In [24], the authors have used the one-shot learning technique. This technique needs a strong and high-level feature extraction technique for better recognition rates. The one-shot learning technique has achieved considerable performance in recognition of the similar type of activities where few instances of activity classes are available. This approach faced difficulties while dealing with complex activities rather than similar type activity. However, our proposed model has used the convolutional layers for extracting the features and need not require a strong feature extraction technique. The proposed DeepHAR model can perform more reliably in recognizing simple, complex, and heterogeneous activities.

In [15], the authors have proposed the three window-based modules for activity recognition and post-processing technique. The first module used the overlapped window of data segments and extract the feature in the frequency domain. In the second module, the deep learning model detects the activity in each window. The third module expands the window-level choice over longer periods, resulting in considerable performance gains. Further, the post-processing techniques, median filter and HMMs, are used for improving the activity recognition rates. However, the proposed DeepHAR model has used the complete sensory data to learn and extract the efficient features. Moreover, the proposed model declined the need for a post-processing technique for improving the performance of activity recognition rates.

In [33], the authors have used the classical supervised learning algorithm i.e. RF for recognizing the heterogeneous type activities. The RF is a widely used ensemble learning algorithm that produces the outcomes of the best decision tree, selected from various decision trees. The activity recognition performance of classical learning algorithms is completely dependent on the quality of feature engineering. This limitation can be overcome by using our proposed model that used automatic feature extraction techniques.

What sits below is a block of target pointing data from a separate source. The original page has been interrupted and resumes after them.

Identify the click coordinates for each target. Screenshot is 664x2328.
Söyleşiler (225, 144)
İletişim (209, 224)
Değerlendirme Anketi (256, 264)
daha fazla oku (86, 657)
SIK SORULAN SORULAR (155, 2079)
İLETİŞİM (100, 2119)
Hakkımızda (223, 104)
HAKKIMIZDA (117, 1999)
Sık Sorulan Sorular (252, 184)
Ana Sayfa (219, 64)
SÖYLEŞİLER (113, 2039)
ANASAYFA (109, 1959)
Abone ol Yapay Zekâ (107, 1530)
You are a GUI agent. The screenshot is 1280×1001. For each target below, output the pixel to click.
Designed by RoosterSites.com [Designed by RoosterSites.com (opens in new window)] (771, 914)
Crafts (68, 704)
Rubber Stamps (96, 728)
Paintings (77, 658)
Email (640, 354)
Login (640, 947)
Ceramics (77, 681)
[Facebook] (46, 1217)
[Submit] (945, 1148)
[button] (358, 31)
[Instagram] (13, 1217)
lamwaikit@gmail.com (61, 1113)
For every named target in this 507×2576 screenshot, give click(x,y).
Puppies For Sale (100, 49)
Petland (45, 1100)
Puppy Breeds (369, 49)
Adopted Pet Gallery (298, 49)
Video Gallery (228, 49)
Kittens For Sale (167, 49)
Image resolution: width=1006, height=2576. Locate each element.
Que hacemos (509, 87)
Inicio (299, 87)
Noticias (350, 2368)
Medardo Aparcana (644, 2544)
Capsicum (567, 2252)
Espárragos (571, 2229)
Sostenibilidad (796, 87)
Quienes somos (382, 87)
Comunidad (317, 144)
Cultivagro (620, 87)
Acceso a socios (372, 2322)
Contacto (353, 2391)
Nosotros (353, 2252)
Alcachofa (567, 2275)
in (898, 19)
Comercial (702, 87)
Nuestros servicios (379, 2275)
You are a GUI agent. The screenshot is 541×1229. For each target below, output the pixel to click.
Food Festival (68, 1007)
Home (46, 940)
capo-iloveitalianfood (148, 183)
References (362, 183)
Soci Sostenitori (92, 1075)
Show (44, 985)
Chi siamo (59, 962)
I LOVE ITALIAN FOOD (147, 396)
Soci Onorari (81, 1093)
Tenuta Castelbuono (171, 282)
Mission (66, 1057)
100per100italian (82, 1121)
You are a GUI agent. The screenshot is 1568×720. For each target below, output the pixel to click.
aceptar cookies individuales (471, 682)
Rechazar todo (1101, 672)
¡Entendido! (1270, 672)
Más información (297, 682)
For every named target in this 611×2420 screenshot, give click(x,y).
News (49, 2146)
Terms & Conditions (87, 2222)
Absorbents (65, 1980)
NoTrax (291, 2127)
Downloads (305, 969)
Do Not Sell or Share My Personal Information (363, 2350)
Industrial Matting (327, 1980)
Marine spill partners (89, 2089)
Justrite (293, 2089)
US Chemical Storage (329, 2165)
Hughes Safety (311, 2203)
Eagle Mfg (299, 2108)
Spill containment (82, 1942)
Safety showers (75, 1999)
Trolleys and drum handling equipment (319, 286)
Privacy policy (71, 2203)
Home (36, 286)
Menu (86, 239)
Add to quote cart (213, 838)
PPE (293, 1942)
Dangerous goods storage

8 Conclusion and future works

In this paper, we have proposed the Deep-HAR model as a one-stop solution for recognizing the simple, complex, and heterogeneous human activities. The proposed model extracts the effective features set from raw sensor data and then learns the activity patterns using convolutional and recurrent layers for recognizing the simple, complex, and heterogeneous activities. The classification performance of the proposed model has been evaluated experimentally on three different representative datasets i.e. WISDM, PAMAP2, and KU-HAR. Figure 11 shows the accuracy and loss value of the model while training and testing with a 10-epoch value. From the figure, it is clear that the train and test accuracy are close to each other and the train and test loss are also to each other. This signifies that the proposed model has good generalization and neither fell in overfitting nor underfitting condition.

Fig. 11
figure 11

Overall (A) Accuracy (%) and (B) Loss (%) of the proposed model

For evaluating the performance of the Deep-HAR model, we have used the accuracy, precision, recall, and F1-Score. The summarized experimental results of the proposed model is given in Fig. 12 for different activity types. The proposed model holds an average accuracy of 99.86%, a precision of 93.27%, a recall of 100.00%, and an F1 score of 96.90%, respectively for all activity types. The experimental results prove that the Deep-HAR model works well as a single platform for recognizing the simple, complex, and heterogeneous type activities instead of different models for recognizing each activity type, separately.

Fig. 12
figure 12

Overall accuracy, precision, recall, and F1-score of the proposed model

Furthermore, the proposed solution can easily be extended to recognize activities specific to a particular domain such as gym, yoga, and sports. To train deep ensemble models for recognizing more specialized domain-specific activities, large amounts of training data must be collected. The issue of scarcity of labeled quality datasets can be addressed by exploiting the concept of a transfer learning approach to cope with more complex, specialized tasks.